Annabel Daou's work takes form in paper-based constructions, sound, performance, and video. Daou suspends, carves out, or records the language of daily life: from the ordinary or mundane to the intimately personal and urgently political. In her performance work she explores questions of trust, intimacy, cross-cultural exchange, and the operations of power. Her work frequently evokes moments of rupture and chaos but with the tenuous possibility for repair. Daou was born and raised in Beirut and lives in New York. Recent solo exhibitions include War Games at Galerie Tanja Wagner, DECLARATION at Ulrich Museum of Art, and Global Spotlight: Annabel Daou at Museum of Contemporary Art Arlington. Recent residencies include the Pollock-Krasner award at ISCP in New York and Haus Des Papiers in Berlin. A monograph of her work was published by Distanz Publishing Berlin in 2025.

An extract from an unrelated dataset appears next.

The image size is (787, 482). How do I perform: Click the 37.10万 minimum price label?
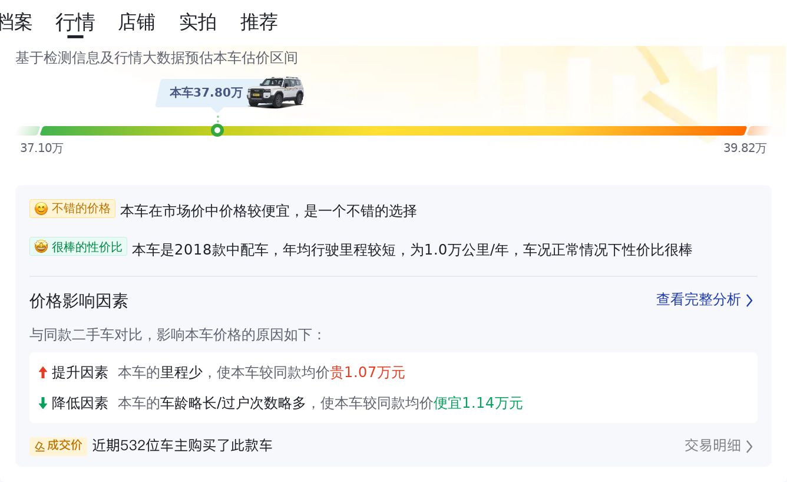click(41, 148)
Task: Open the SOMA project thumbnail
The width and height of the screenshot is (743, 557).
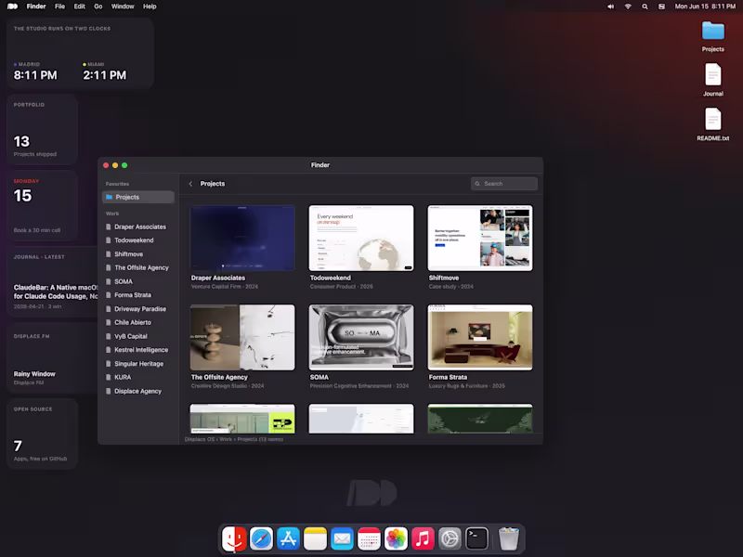Action: [x=361, y=337]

Selena Kimball is a visual artist whose work transforms historical materials—books, newspapers, photographic archives—into deeply personal reconfigurations that question the authority of these materials to define our knowledge of landscape, territory, and place. Kimball is driven by an intimate understanding of how mediated representation often fails to capture lived reality. Her process deliberately disrupts the established visual record, honoring instead the body's complex and often unshareable way of knowing and remembering. Recent exhibitions include the Katonah Museum of Art, the Portland Museum of Art in Maine, the Center for Contemporary Art, Warsaw, and the Museum of the Romanian Peasant, Bucharest. Her most recent solo exhibition at Ulterior Gallery was captured in BOMB Magazine by Anton Ginzberg. Kimball has been awarded numerous grants, and this year, she has been named a 2025 Guggenheim Fellow and 2025 Robert Rauschenberg Foundation Archives Research Fellow. Kimball splits her time between Maine, where she was born and raised, and Brooklyn, New York where she lives and works.